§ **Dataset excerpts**

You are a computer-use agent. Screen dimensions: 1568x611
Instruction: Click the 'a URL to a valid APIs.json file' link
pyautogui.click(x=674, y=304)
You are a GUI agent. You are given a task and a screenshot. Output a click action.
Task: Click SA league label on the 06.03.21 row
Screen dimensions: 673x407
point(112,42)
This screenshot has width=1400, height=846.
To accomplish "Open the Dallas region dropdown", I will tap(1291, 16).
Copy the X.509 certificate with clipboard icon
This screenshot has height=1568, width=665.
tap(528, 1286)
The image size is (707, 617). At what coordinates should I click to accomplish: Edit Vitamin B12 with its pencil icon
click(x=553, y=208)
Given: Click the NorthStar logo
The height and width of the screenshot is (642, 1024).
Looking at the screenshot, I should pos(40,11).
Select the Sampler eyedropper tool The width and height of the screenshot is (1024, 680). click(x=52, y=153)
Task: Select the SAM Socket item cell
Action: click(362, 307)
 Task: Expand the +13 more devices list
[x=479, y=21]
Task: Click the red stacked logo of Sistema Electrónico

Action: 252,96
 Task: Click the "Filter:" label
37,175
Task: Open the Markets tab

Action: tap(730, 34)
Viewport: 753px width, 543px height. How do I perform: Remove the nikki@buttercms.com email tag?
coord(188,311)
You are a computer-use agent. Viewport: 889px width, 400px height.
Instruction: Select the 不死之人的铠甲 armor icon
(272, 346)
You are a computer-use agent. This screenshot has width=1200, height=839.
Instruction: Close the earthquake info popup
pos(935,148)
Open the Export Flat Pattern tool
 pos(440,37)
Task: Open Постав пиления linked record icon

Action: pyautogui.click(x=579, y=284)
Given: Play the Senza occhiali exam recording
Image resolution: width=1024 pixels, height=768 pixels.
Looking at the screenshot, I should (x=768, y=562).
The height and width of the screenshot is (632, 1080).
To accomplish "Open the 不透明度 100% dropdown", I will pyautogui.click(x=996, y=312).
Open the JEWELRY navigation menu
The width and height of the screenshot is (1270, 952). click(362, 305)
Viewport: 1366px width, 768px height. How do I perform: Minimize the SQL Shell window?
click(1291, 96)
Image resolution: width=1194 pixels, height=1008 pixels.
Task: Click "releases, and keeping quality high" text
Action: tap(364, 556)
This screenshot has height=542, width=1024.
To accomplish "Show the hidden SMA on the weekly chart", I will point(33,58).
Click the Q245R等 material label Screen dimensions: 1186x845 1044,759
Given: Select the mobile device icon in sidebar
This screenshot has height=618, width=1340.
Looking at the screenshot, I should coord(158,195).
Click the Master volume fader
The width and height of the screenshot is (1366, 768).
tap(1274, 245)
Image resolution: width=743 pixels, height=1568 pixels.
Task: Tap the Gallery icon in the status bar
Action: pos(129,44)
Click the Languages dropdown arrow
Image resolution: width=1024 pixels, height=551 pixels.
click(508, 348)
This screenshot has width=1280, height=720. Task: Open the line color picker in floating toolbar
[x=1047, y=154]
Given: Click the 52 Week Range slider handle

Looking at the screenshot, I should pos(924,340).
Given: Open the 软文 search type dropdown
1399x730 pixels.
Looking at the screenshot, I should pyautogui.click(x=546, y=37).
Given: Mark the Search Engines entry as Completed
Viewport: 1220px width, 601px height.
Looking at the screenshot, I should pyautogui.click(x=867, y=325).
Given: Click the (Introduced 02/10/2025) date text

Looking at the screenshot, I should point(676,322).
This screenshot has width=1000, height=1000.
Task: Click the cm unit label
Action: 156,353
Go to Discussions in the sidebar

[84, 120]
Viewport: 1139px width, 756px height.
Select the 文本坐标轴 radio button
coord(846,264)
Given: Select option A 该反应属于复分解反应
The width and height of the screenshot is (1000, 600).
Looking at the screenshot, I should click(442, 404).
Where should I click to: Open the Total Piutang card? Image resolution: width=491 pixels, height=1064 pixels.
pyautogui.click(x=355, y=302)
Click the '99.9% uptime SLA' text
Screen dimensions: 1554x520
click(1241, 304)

§ **Work request**
Every record, from the first to the last, should be transcribed exactly.

§ **Written answer**
You are a computer-use agent. Screen dimensions: 1568x611
Instruction: Click the 'a URL to a valid APIs.json file' link
pyautogui.click(x=674, y=304)
You are a GUI agent. You are given a task and a screenshot. Output a click action.
Task: Click SA league label on the 06.03.21 row
Screen dimensions: 673x407
point(112,42)
This screenshot has width=1400, height=846.
To accomplish "Open the Dallas region dropdown", I will tap(1291, 16).
Copy the X.509 certificate with clipboard icon
This screenshot has height=1568, width=665.
tap(528, 1286)
The image size is (707, 617). At what coordinates should I click to accomplish: Edit Vitamin B12 with its pencil icon
click(x=553, y=208)
Given: Click the NorthStar logo
The height and width of the screenshot is (642, 1024).
Looking at the screenshot, I should pos(40,11).
Select the Sampler eyedropper tool The width and height of the screenshot is (1024, 680). click(x=52, y=153)
Task: Select the SAM Socket item cell
Action: click(362, 307)
 Task: Expand the +13 more devices list
[x=479, y=21]
Task: Click the red stacked logo of Sistema Electrónico

Action: 252,96
 Task: Click the "Filter:" label
37,175
Task: Open the Markets tab

Action: tap(730, 34)
Viewport: 753px width, 543px height. How do I perform: Remove the nikki@buttercms.com email tag?
coord(188,311)
You are a computer-use agent. Viewport: 889px width, 400px height.
Instruction: Select the 不死之人的铠甲 armor icon
(272, 346)
You are a computer-use agent. This screenshot has width=1200, height=839.
Instruction: Close the earthquake info popup
pos(935,148)
Open the Export Flat Pattern tool
 pos(440,37)
Task: Open Постав пиления linked record icon

Action: pyautogui.click(x=579, y=284)
Given: Play the Senza occhiali exam recording
Image resolution: width=1024 pixels, height=768 pixels.
Looking at the screenshot, I should (x=768, y=562).
The height and width of the screenshot is (632, 1080).
To accomplish "Open the 不透明度 100% dropdown", I will pyautogui.click(x=996, y=312).
Open the JEWELRY navigation menu
The width and height of the screenshot is (1270, 952). click(362, 305)
Viewport: 1366px width, 768px height. How do I perform: Minimize the SQL Shell window?
click(1291, 96)
Image resolution: width=1194 pixels, height=1008 pixels.
Task: Click "releases, and keeping quality high" text
Action: tap(364, 556)
This screenshot has height=542, width=1024.
To accomplish "Show the hidden SMA on the weekly chart", I will point(33,58).
Click the Q245R等 material label Screen dimensions: 1186x845 1044,759
Given: Select the mobile device icon in sidebar
This screenshot has height=618, width=1340.
Looking at the screenshot, I should coord(158,195).
Click the Master volume fader
The width and height of the screenshot is (1366, 768).
tap(1274, 245)
Image resolution: width=743 pixels, height=1568 pixels.
Task: Tap the Gallery icon in the status bar
Action: pos(129,44)
Click the Languages dropdown arrow
Image resolution: width=1024 pixels, height=551 pixels.
click(508, 348)
This screenshot has width=1280, height=720. Task: Open the line color picker in floating toolbar
[x=1047, y=154]
Given: Click the 52 Week Range slider handle

Looking at the screenshot, I should pos(924,340).
Given: Open the 软文 search type dropdown
1399x730 pixels.
Looking at the screenshot, I should pyautogui.click(x=546, y=37).
Given: Mark the Search Engines entry as Completed
Viewport: 1220px width, 601px height.
Looking at the screenshot, I should pyautogui.click(x=867, y=325).
Given: Click the (Introduced 02/10/2025) date text

Looking at the screenshot, I should point(676,322).
This screenshot has width=1000, height=1000.
Task: Click the cm unit label
Action: 156,353
Go to Discussions in the sidebar

[84, 120]
Viewport: 1139px width, 756px height.
Select the 文本坐标轴 radio button
coord(846,264)
Given: Select option A 该反应属于复分解反应
The width and height of the screenshot is (1000, 600).
Looking at the screenshot, I should click(442, 404).
Where should I click to: Open the Total Piutang card? Image resolution: width=491 pixels, height=1064 pixels.
pyautogui.click(x=355, y=302)
Click the '99.9% uptime SLA' text
Screen dimensions: 1554x520
click(1241, 304)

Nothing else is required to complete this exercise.